City police tighten law against drunk driving

City police tighten law against drunk driving

Section 304 of IPC would attract imprisonment up to 10 years

 The City police have further tightened traffic rules in an attempt to curb errant drivers, especially drunk drivers.

 Those who are responsible for causing accidents resulting in deaths will now be booked under Section 304 of the Indian Penal Code (culpable homicide not amounting to murder). The section is a non bailable offence.

Earlier, such accidents would be booked under Section 304-A. According to Police Commissioner M A Saleem earlier, traffic police were tasked with the responsibility of filing the First Information Report (FIR) and also its investigation.

“However, depending on the nature of the case, the accused were being let off either through station bail or court bail. In the changed set up, it is a non-bailable offence (under 304) and the accused will have to undergo 10 years of imprisonment, if proven guilty,” Saleem said.
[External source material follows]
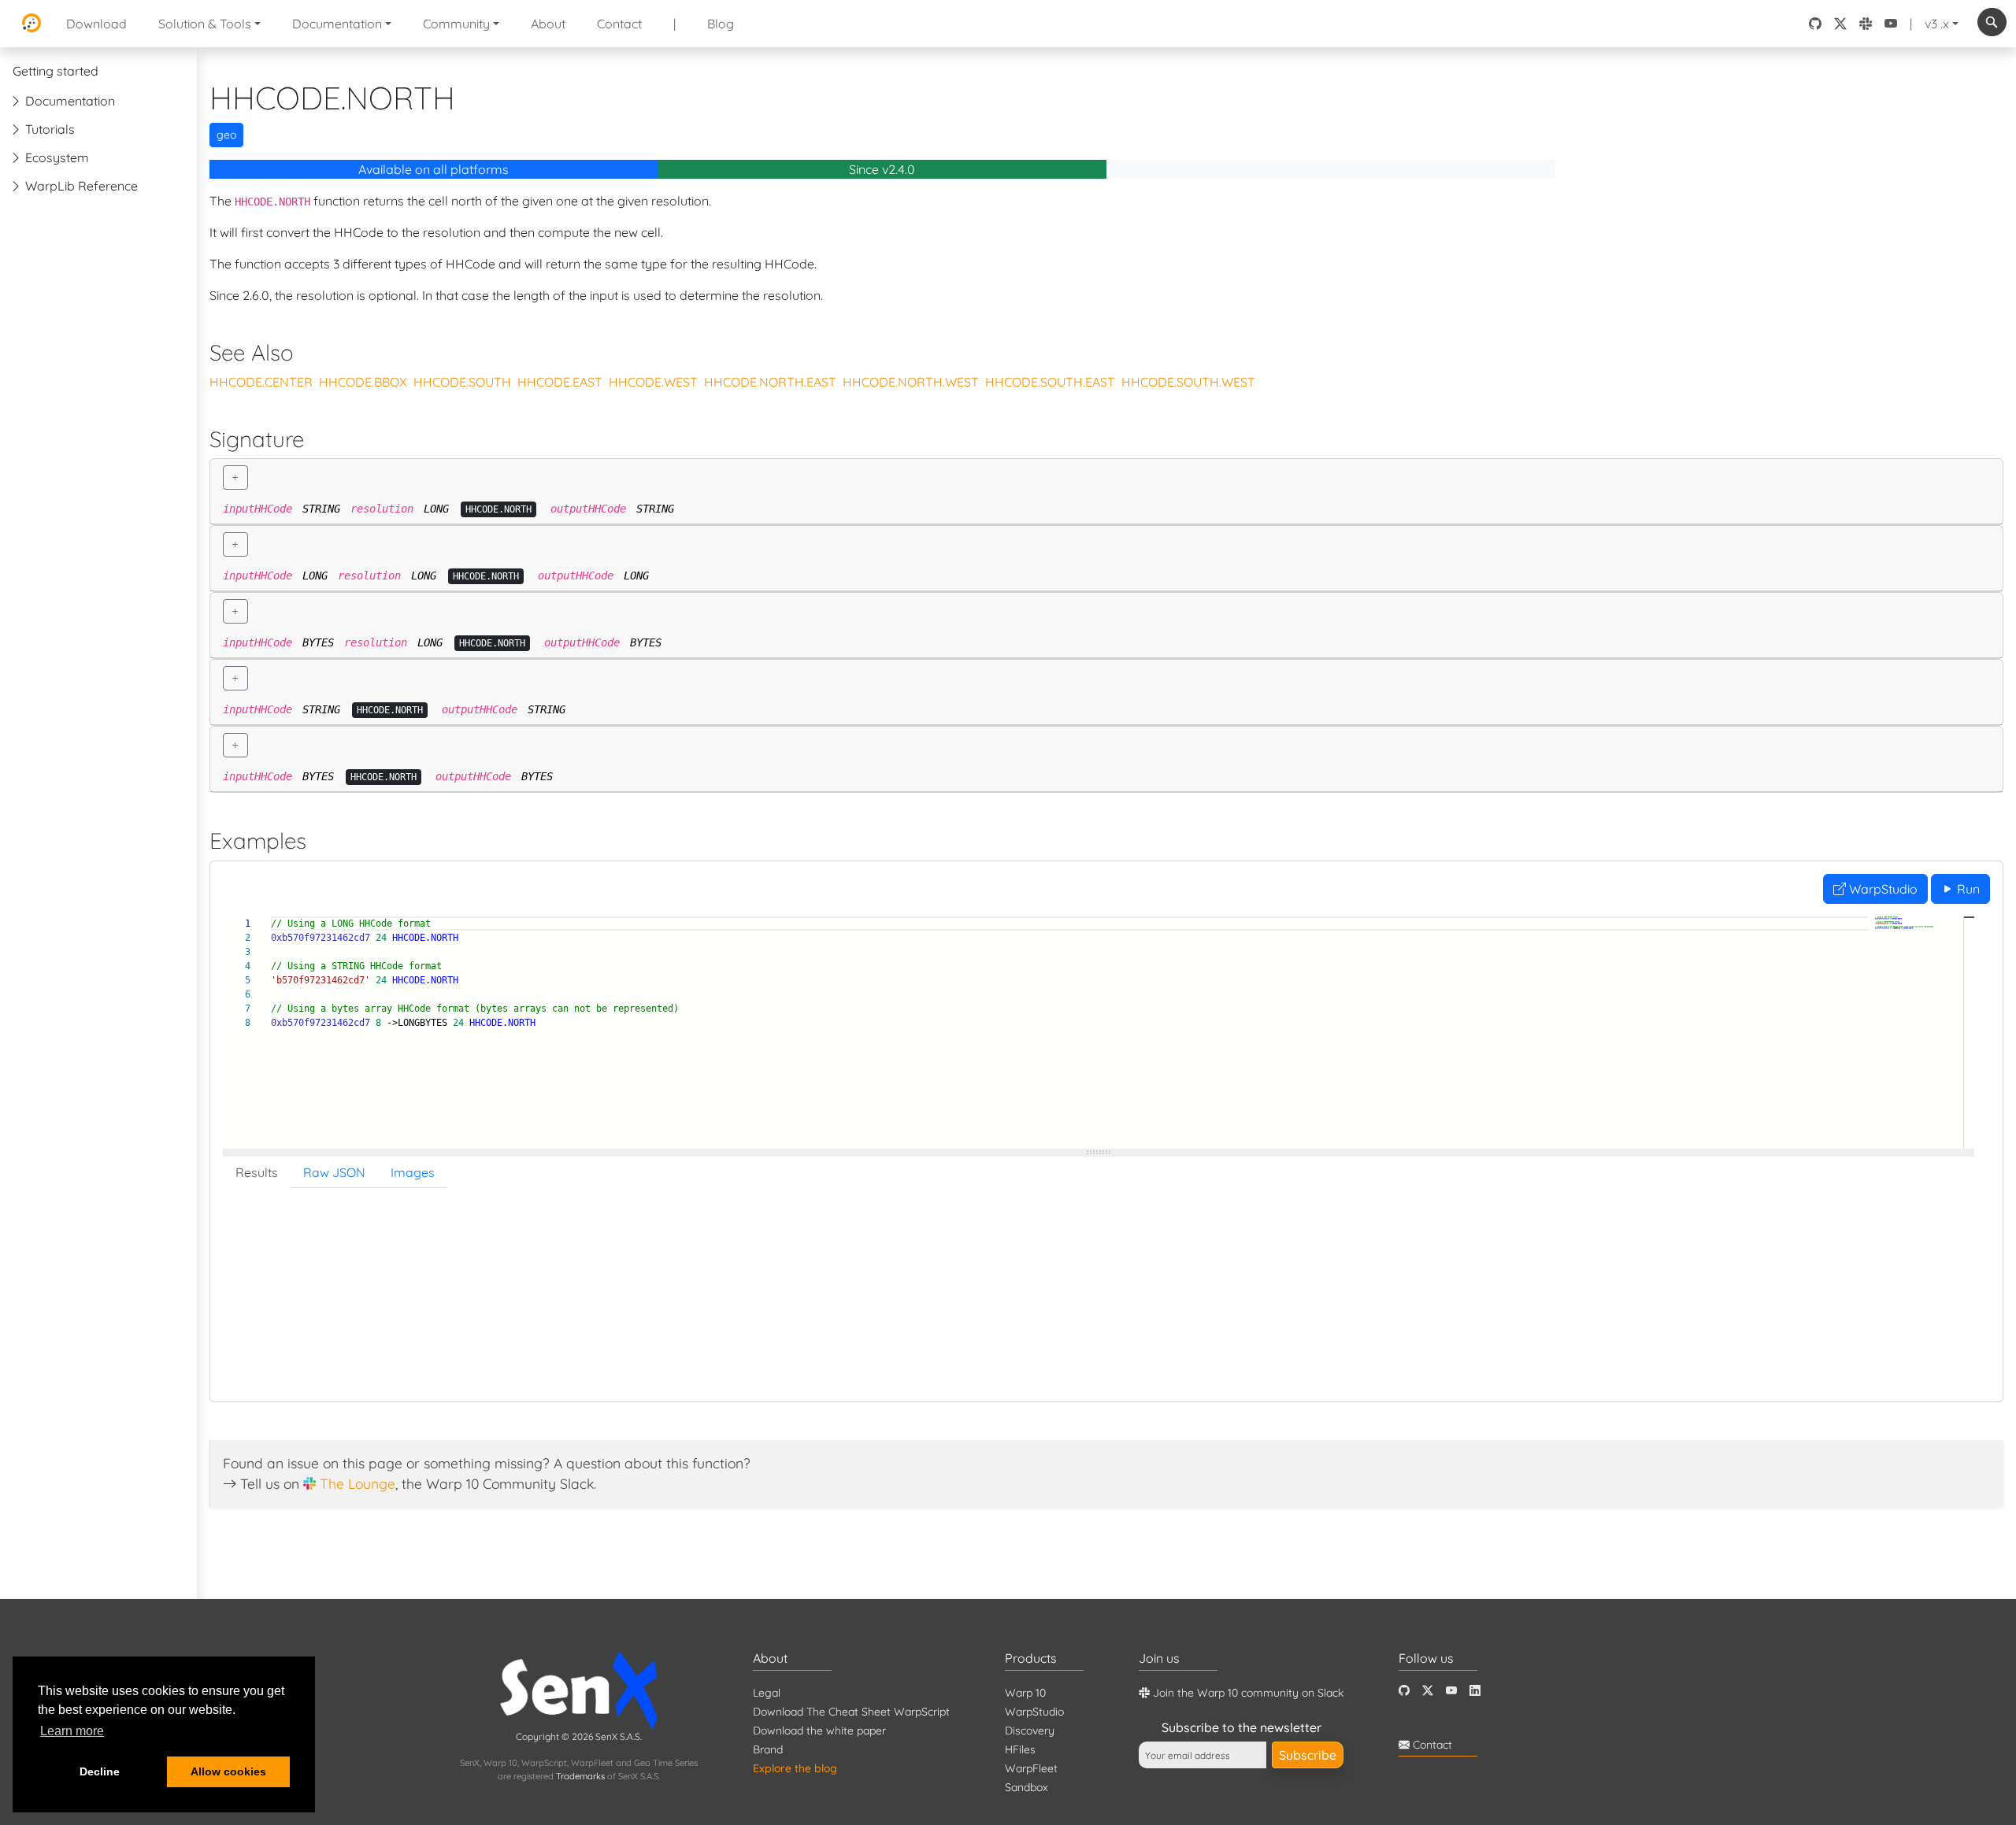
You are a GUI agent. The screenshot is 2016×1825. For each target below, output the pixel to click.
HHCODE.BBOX (363, 382)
Only police personnel belonging to law and order are authorised to file cases under culpable homicide and therefore they will continue to file cases under these circumstances as well. However, the right to arrest the erring riders rests with the traffic police, who after taking the accused into custody will hand over them to law and order wing. The investigation of the case will however be conducted by the traffic wing.

Keeping with the change, a FIR was registered at V V Puram police station on April 28 after a youth under the influence of liquor mowed down a security guard near railway underbridge at Yadavagiri. N R Traffic police will continue with the investigation of the same.

The sole intention behind tightening the law is to deter the people from riding/ driving vehicles under the influence of liquor and causing fatal and non-fatal mishaps. This move comes in addition to the recently introduced initiative to recommend the suspension of licence of first time offenders caught driving under the influence of alcohol.